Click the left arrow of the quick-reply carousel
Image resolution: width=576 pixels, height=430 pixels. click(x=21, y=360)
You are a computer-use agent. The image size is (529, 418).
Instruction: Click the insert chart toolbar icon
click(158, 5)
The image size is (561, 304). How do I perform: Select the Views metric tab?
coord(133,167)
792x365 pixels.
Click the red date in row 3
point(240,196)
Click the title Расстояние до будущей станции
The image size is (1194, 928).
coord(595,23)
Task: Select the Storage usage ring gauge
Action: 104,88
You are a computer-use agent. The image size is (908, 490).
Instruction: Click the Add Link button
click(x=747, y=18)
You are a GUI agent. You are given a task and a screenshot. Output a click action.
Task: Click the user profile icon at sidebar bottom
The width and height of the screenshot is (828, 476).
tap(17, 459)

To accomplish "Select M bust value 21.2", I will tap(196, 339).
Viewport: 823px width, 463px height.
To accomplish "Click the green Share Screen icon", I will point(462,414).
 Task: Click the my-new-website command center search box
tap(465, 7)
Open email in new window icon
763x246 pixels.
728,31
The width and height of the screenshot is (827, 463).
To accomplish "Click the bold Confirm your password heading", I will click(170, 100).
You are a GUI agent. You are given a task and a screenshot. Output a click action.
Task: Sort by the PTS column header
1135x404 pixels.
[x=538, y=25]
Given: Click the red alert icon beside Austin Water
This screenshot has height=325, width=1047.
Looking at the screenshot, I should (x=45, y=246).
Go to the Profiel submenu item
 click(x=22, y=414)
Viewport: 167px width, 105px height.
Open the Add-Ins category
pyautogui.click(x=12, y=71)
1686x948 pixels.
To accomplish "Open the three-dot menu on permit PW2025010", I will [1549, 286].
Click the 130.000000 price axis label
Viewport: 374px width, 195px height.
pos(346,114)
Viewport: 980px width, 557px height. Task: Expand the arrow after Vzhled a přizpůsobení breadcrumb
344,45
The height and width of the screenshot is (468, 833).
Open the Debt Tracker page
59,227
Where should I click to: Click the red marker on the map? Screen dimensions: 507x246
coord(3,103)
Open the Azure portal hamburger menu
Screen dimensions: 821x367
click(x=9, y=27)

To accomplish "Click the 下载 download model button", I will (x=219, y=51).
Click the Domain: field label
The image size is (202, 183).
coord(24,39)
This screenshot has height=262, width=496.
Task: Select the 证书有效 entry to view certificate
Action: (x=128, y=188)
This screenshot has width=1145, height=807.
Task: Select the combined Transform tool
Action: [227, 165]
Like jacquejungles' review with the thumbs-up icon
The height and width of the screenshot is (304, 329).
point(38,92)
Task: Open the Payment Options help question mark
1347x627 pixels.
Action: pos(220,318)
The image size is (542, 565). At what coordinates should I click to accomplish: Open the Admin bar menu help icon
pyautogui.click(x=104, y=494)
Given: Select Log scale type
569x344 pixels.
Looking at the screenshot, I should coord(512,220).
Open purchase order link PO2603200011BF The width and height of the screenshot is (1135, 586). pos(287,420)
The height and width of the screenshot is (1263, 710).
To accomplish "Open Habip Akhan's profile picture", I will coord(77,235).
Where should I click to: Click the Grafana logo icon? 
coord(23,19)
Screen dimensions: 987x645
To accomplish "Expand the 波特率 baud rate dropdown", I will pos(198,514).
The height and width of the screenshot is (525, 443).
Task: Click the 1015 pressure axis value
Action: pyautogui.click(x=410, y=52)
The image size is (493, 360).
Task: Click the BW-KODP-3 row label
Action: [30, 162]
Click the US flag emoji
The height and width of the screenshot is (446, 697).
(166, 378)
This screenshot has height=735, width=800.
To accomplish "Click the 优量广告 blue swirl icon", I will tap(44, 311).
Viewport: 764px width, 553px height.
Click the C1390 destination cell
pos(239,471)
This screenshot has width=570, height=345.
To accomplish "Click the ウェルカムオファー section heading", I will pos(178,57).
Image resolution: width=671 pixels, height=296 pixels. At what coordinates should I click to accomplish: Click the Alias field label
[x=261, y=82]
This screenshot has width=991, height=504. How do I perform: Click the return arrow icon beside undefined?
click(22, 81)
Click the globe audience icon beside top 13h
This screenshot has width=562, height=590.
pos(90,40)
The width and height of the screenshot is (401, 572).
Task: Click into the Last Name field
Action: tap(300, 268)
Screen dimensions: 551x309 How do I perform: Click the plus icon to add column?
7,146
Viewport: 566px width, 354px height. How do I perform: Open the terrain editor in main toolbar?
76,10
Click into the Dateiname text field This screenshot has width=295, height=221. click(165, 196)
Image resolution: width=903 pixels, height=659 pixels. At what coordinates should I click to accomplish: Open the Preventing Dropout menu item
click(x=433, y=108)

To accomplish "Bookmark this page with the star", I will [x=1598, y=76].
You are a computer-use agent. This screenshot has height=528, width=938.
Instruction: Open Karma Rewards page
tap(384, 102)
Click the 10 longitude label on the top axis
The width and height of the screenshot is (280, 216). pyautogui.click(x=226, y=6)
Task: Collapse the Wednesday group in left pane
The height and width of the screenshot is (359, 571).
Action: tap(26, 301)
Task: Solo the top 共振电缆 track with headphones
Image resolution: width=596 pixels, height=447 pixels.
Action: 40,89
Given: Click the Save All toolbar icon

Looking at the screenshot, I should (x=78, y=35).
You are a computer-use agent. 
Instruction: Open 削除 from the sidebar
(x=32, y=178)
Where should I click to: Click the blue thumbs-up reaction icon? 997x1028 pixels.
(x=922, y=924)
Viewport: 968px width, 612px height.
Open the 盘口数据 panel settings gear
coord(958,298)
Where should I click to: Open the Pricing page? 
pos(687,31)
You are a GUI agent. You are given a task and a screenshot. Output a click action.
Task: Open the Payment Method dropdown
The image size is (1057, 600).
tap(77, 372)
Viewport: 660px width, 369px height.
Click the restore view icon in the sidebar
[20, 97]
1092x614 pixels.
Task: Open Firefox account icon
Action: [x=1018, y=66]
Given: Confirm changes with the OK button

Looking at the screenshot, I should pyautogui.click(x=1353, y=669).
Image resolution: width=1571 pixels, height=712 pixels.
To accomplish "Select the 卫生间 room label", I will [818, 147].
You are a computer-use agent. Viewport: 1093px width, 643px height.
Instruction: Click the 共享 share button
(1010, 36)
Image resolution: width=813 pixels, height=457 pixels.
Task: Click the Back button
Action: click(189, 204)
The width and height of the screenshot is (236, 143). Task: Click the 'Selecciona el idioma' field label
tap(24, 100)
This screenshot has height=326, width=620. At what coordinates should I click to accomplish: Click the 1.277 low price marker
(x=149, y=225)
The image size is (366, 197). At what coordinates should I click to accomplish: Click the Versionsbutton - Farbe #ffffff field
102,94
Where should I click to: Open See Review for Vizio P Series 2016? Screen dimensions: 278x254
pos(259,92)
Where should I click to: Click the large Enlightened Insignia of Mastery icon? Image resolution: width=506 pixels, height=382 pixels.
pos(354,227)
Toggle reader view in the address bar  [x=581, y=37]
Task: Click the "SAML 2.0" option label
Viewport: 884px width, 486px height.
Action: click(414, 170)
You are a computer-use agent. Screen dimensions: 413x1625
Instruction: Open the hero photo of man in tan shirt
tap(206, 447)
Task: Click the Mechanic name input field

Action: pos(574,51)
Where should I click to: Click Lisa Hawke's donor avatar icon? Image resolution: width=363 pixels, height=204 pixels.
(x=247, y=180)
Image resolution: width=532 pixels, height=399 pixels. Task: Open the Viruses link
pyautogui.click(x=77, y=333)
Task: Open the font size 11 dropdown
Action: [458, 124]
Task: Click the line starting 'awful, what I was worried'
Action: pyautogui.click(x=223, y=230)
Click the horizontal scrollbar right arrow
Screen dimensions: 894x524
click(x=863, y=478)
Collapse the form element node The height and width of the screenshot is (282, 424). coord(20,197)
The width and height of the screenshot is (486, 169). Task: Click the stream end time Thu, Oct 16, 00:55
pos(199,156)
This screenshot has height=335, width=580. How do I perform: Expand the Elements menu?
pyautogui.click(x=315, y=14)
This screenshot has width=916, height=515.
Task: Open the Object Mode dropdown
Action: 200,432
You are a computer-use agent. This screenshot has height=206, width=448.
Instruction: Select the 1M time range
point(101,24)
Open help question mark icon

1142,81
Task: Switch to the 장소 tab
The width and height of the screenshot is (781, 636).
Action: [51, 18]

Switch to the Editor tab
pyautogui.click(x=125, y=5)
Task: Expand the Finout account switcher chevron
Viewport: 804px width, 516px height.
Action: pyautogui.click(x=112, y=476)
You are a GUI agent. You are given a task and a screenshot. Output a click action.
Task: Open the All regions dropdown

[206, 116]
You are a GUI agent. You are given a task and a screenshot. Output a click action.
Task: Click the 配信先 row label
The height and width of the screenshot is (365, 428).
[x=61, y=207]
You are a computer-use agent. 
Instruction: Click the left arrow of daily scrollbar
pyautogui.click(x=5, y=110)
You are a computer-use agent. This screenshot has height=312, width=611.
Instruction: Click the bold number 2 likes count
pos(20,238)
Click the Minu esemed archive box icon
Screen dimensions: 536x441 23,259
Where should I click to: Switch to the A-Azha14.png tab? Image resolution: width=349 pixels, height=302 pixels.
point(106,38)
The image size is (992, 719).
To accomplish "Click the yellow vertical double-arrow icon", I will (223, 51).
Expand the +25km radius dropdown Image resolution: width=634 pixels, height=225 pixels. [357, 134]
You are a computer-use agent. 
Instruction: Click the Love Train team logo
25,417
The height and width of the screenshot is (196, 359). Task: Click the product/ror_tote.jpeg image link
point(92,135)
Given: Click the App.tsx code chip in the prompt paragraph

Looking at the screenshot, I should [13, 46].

____________________

Work required => Copy out, from the material above, each line where the word "Payment" is present.

Answer area =>
Task: Open the Payment Options help question mark
Task: Open the Payment Method dropdown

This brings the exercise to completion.